Friday Night Live!
Where are you on Friday Night? Hopefully, you are at home seated around the Shabbat table. The candles, lit 18 minutes before sundown, are burning brightly, and your table is set with wine or grape juice for kiddush, 2 covered challot for hamotzi, and a festive Shabbat meal.
Now where are you one hour prior to your Shabbat meal? Hopefully you are at shul. Just as important it is that we spend the opening night of Shabbat at home with family and friends, it is vitally important that we welcome in the Shabbat together as a community, at the synagogue.

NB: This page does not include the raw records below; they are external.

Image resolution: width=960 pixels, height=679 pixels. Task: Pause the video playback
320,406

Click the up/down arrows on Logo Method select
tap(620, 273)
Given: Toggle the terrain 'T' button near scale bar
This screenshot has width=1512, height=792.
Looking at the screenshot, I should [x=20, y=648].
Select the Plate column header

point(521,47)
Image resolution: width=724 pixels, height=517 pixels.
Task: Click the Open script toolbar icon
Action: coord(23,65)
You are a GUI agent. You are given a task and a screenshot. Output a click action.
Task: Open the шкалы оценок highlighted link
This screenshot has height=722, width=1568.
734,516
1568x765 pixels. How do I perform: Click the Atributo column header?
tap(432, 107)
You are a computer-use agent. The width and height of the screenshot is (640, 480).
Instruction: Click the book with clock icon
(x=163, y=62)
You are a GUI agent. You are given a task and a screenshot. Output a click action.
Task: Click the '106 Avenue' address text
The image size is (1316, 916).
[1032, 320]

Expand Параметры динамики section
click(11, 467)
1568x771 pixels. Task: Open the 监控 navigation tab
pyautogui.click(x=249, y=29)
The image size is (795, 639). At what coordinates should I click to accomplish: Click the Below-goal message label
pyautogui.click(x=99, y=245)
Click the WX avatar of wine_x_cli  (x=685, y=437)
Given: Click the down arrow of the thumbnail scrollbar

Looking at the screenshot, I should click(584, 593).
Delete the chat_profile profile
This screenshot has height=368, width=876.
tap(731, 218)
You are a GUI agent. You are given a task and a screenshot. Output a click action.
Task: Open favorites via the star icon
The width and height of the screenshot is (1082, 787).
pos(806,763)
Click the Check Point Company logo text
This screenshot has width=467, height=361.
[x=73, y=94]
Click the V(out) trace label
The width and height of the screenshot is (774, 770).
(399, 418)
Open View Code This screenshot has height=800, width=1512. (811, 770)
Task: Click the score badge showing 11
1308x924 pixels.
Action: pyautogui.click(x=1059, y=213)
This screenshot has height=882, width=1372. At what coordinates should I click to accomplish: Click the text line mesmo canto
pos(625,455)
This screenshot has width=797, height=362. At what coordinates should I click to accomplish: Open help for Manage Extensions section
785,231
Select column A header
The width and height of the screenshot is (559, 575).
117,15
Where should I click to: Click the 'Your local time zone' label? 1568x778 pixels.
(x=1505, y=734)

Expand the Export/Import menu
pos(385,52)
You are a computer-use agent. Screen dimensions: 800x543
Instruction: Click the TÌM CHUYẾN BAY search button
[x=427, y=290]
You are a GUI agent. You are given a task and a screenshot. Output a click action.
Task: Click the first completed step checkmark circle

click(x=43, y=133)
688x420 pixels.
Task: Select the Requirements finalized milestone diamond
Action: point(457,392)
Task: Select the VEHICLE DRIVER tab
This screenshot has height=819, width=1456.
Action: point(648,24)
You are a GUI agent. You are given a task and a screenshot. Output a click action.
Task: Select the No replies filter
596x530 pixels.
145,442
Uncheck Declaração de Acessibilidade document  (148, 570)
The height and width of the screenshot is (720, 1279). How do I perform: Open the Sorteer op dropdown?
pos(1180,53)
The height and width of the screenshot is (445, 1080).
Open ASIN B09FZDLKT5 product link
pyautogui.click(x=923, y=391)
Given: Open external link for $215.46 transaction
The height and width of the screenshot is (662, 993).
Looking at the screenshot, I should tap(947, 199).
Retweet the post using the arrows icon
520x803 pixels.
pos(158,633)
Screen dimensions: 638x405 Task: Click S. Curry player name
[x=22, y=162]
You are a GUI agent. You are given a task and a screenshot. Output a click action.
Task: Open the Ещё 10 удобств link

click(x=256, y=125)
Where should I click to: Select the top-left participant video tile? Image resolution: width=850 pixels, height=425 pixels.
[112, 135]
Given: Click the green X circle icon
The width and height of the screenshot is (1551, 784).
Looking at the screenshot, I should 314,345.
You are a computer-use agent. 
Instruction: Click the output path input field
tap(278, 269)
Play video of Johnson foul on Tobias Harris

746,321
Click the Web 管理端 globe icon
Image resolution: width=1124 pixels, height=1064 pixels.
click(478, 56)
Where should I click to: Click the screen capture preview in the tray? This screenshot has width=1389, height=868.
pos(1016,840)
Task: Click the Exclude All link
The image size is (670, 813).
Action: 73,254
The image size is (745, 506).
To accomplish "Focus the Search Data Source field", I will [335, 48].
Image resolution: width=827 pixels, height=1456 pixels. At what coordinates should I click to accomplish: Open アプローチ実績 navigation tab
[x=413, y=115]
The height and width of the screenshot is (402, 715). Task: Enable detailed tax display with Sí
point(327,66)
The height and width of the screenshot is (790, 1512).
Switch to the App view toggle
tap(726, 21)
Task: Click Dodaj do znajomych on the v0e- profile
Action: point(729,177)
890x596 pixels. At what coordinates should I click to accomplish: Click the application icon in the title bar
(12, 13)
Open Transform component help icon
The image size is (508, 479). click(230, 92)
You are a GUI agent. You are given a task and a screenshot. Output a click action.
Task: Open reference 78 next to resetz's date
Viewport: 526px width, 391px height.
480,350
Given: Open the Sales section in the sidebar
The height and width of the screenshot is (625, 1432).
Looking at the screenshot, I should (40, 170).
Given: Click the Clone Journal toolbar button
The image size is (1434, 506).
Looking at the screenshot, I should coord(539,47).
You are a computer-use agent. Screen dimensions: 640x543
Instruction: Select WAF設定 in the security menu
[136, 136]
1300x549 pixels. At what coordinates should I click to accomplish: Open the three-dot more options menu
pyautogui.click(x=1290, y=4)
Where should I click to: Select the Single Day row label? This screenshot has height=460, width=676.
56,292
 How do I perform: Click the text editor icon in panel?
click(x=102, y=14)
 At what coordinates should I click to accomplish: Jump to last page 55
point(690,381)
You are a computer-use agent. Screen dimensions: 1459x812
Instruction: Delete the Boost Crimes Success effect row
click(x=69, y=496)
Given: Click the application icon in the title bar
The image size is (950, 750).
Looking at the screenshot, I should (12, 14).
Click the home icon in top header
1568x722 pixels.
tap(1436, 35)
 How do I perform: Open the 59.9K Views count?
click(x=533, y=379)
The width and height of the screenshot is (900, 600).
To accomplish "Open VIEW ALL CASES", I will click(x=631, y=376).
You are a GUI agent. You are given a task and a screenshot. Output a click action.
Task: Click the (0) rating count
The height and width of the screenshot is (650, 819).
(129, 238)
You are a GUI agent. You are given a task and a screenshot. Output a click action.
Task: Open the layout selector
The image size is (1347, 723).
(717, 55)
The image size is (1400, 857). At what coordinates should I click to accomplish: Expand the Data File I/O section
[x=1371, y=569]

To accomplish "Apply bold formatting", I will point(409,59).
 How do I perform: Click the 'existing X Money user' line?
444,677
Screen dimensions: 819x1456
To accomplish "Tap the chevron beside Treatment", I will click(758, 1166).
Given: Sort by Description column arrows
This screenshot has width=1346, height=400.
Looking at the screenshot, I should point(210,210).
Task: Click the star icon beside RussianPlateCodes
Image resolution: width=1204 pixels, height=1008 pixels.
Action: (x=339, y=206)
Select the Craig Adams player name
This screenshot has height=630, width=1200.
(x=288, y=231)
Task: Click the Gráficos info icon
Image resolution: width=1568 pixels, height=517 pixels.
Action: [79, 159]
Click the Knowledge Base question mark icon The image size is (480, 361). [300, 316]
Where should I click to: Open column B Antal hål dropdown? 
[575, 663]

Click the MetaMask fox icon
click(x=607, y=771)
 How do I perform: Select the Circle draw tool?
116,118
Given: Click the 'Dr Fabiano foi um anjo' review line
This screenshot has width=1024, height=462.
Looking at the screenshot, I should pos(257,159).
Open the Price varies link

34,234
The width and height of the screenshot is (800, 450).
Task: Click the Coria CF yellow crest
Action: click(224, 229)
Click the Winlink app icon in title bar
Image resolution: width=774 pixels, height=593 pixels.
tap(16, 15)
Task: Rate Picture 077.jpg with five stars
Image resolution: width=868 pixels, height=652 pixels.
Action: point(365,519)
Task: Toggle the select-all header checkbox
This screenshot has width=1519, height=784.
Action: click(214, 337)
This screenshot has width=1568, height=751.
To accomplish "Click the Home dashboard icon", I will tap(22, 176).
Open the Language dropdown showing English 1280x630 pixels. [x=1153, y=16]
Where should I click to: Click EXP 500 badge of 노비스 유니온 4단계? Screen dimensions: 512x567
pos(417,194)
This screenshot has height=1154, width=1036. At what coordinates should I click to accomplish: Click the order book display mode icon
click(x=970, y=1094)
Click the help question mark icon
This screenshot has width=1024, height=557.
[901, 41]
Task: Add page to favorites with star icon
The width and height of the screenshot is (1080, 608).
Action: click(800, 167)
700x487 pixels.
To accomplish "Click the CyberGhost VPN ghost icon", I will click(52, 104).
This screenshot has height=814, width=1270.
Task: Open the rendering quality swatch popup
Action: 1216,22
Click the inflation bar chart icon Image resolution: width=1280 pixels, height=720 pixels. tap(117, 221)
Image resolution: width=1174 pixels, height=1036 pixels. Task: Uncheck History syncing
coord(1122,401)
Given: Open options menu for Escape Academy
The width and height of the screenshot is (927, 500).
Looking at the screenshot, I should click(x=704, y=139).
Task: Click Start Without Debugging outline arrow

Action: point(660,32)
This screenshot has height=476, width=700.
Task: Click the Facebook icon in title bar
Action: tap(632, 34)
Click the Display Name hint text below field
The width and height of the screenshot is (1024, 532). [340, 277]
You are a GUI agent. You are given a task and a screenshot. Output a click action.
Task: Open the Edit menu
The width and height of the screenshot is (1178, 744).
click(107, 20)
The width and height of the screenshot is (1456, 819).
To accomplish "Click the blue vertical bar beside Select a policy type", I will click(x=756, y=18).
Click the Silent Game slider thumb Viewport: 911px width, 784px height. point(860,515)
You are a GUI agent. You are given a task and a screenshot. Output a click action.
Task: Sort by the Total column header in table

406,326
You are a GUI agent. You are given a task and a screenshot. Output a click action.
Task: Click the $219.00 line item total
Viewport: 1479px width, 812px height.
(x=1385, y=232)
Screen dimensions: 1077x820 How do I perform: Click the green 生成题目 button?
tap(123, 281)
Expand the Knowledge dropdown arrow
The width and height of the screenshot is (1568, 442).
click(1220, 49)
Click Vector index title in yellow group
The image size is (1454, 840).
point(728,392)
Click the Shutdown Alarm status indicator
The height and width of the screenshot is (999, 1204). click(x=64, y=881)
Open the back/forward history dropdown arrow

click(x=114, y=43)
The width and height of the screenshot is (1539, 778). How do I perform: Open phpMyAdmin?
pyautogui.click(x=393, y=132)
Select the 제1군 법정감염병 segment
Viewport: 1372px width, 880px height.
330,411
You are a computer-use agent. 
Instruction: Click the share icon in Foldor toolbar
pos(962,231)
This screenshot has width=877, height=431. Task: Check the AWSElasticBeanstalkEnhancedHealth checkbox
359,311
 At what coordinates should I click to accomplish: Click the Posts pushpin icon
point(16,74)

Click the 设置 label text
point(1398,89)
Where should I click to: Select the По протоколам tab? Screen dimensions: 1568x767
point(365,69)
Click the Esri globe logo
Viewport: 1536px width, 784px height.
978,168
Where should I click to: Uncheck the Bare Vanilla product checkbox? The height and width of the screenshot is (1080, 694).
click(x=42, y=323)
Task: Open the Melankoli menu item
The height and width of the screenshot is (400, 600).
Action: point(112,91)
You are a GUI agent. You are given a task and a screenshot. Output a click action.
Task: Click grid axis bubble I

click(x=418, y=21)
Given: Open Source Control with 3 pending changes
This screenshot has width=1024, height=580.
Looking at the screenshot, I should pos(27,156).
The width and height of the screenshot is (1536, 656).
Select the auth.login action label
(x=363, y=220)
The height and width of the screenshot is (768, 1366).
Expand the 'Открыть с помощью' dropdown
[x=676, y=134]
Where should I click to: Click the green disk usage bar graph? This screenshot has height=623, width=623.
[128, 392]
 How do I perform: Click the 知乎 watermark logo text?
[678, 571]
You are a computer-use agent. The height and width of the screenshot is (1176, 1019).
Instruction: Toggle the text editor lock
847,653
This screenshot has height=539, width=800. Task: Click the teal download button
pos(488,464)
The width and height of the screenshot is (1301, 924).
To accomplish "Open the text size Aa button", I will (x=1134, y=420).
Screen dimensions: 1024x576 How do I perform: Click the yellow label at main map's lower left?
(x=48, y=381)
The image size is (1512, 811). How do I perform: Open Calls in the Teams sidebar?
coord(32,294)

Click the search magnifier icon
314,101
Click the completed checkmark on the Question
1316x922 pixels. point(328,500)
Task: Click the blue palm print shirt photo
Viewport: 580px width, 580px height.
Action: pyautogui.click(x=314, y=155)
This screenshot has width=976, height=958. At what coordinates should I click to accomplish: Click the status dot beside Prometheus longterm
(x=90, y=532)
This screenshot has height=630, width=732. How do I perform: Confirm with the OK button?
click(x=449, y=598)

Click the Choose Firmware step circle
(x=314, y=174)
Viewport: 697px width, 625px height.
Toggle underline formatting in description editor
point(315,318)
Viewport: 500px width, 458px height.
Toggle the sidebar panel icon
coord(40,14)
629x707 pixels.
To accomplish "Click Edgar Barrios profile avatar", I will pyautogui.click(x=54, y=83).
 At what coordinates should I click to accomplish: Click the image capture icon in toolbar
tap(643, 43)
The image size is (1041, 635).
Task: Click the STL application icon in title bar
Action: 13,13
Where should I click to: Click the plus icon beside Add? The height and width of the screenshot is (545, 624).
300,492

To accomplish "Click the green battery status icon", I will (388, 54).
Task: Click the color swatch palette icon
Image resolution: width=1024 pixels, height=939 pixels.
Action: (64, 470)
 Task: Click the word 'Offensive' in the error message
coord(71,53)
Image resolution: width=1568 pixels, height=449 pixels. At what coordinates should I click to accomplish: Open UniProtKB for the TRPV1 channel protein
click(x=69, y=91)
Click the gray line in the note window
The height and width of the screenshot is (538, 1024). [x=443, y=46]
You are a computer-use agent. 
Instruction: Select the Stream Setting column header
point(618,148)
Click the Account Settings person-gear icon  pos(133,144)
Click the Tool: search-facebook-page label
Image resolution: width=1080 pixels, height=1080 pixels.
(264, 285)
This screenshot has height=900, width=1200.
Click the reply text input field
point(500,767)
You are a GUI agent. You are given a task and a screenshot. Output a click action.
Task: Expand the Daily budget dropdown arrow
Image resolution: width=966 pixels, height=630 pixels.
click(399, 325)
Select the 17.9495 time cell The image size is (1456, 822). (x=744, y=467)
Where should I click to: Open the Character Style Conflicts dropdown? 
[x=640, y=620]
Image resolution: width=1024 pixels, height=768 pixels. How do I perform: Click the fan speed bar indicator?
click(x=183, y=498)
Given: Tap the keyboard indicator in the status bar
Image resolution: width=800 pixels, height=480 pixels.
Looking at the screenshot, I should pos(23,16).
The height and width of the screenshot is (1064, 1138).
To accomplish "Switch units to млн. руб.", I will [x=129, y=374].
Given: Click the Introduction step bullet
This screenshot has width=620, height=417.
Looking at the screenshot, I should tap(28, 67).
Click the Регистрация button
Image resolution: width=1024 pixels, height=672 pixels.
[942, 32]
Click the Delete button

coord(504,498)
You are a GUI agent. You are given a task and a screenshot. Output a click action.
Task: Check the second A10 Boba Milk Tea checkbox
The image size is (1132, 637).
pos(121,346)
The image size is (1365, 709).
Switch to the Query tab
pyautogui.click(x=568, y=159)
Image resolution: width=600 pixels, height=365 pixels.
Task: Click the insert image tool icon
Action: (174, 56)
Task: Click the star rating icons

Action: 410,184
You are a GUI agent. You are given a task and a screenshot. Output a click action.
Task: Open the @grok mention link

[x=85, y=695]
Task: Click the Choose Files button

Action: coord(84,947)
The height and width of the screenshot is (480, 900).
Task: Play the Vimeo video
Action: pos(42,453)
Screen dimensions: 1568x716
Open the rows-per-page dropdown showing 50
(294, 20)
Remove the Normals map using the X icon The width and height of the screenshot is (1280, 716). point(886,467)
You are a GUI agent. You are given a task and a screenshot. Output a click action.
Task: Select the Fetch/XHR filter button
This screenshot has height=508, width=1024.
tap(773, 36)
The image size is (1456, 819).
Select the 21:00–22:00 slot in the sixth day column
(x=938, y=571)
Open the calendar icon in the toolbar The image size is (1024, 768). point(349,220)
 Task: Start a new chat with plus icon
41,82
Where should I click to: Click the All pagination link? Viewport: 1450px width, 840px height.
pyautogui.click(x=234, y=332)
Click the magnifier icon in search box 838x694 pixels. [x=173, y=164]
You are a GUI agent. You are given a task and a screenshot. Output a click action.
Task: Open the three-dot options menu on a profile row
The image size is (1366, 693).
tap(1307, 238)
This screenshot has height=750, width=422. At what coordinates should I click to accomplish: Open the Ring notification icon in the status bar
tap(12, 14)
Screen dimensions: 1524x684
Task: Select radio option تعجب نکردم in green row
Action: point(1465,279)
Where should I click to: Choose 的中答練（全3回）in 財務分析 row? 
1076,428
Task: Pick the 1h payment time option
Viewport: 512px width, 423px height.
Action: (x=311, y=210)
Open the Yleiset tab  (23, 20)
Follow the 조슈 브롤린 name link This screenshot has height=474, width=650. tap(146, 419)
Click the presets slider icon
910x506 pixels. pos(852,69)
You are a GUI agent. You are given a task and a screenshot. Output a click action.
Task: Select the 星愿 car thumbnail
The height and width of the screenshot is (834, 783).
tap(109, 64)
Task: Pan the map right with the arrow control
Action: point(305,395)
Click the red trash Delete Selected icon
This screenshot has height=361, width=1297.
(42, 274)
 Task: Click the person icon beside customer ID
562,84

Our Friday night service is the most beautiful and appropriate way to begin your Shabbat, and to truly enter into a 25 hour period of peace. We begin with the Mincha prayers, the afternoon service which formally puts a close to the work week. The first words of Mincha, ashre yoshvei veitekha, mean "happy are those who sit in Your (God's) house," and I can assure you that those in attendance on Friday evenings are a happy bunch. Following Mincha, we participate in the moving Kabbalat Shabbat, the service created by the 16th century Kabbalists of Tzfat. The central feature of Kabbalat Shabbat is L'kha Dodi, when we greet the Shabbat as if we were greeting a bride. Surrounding L'kha Dodi are a series of psalms, corresponding to the days of the week. Psalm 96 begins with the words, Sing unto the Lord a new song, and Cantor Berris has indeed introduced a number of new melodies to fit the meaning of this and the other psalms.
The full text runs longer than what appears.